All structural isomers are presented in the form of structural formulas and named according to the IUPAC nomenclature. For example, the composition C 4 H 8 O corresponds to structural isomers:

A)with different carbon skeleton

unbranched C-chain - CH 3 -CH 2 -CH 2 -CH=O (butanal, aldehyde) and

branched C-chain -

(2-methylpropanal, aldehyde) or

cycle - (cyclobutanol, cyclic alcohol);

b)with different position of the functional group

butanone-2, ketone;

V)with different composition of the functional group

3-butenol-2, unsaturated alcohol;

G)metamerism

A heteroatom functional group may be included in a carbon skeleton (cycle or chain). One of the possible isomers of this type of isomerism is CH 3 -O-CH 2 -CH=CH 2 (3-methoxypropene-1, ether);

d)tautomerism (keto-enol)

enol form keto form

Tautomers are in dynamic equilibrium, with the more stable form, the keto form, predominating in the mixture.

For aromatic compounds, structural isomerism is considered only for the side chain.

2. Spatial isomerism (stereoisomerism)

Spatial isomers have the same chemical structure and differ in the spatial arrangement of atoms in the molecule. This difference creates a difference in physical and chemical properties. Spatial isomers are depicted in the form of various projections or stereochemical formulas. The branch of chemistry that studies the spatial structure and its influence on the physical and chemical properties of compounds, on the direction and rate of their reactions, is called stereochemistry.
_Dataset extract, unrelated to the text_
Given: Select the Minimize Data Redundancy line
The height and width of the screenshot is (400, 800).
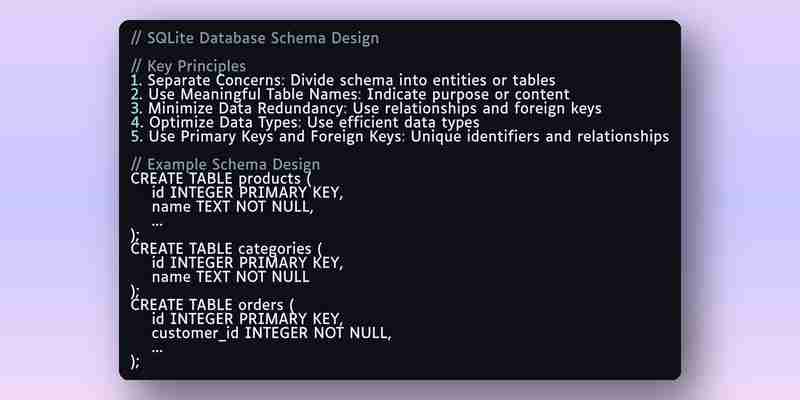Looking at the screenshot, I should click(366, 109).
A)Conformational (rotational) isomerism

Without changing either bond angles or bond lengths, one can imagine many geometric shapes (conformations) of the molecule, differing from each other in the mutual rotation of carbon tetrahedra around the σ-C-C bond connecting them. As a result of this rotation, rotary isomers (conformers) arise. The energy of different conformers is not the same, but the energy barrier separating different conformational isomers is small for most organic compounds. Therefore, under ordinary conditions, as a rule, it is impossible to fix molecules in one strictly defined conformation. Typically, several conformational isomers easily transform into each other coexist in equilibrium.

The methods of depiction and the nomenclature of isomers can be considered using the example of the ethane molecule. For it, we can foresee the existence of two conformations that differ maximally in energy, which can be depicted in the form perspective projections(1) (“sawmill goats”) or projections Newman(2):

inhibited conformation eclipsed conformation

In perspective projection (1) the C-C connection must be imagined going into the distance; The carbon atom on the left is close to the observer, and the carbon atom on the right is farther away from him.
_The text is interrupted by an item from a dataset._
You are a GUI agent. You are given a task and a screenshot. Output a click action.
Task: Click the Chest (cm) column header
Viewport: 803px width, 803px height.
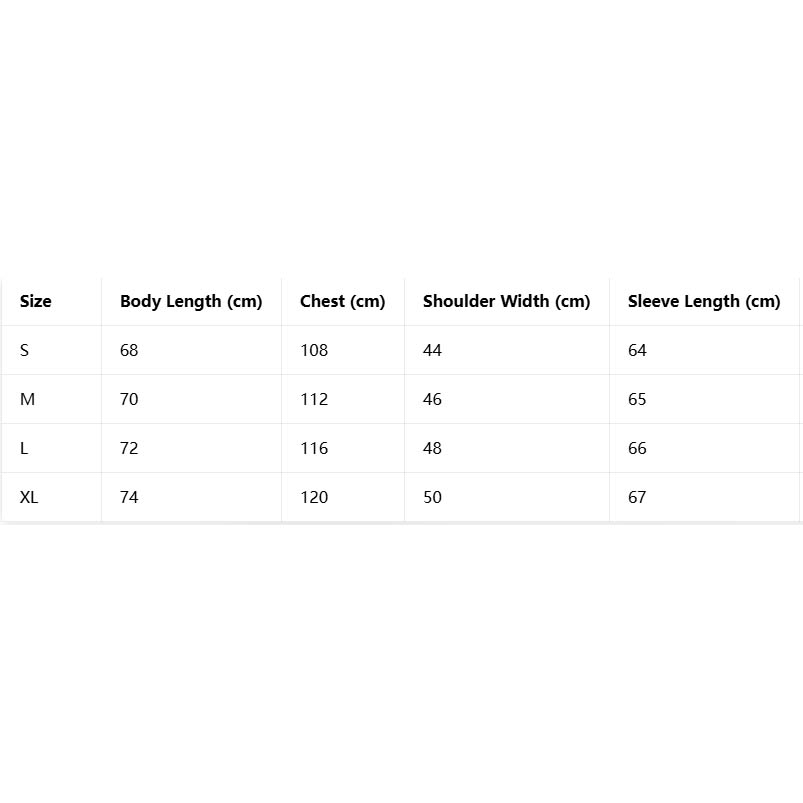(x=342, y=301)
In the Newman projection (2), the molecule is viewed along the C-C bond. Three lines diverging at an angle of 120° from the center of the circle indicate the bonds of the carbon atom closest to the observer; the lines “poking out” from behind the circle are the bonds of the distant carbon atom.
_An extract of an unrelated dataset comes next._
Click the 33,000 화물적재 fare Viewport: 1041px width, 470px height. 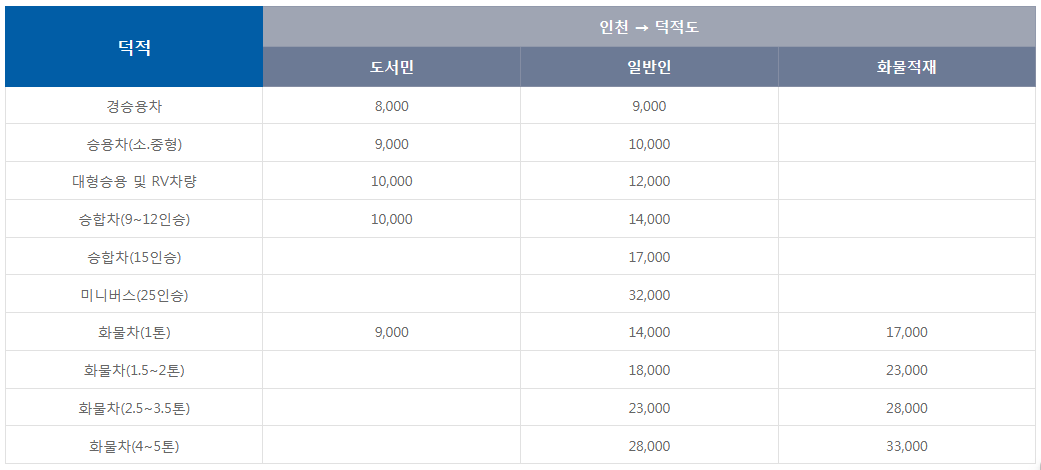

The conformation shown on the right is called obscured . This name reminds us that the hydrogen atoms of both CH 3 groups are opposite each other. The eclipsed conformation has increased internal energy and is therefore unfavorable. The conformation shown on the left is called inhibited , implying that free rotation around the C-C bond is “inhibited” in this position, i.e. the molecule exists predominantly in this conformation.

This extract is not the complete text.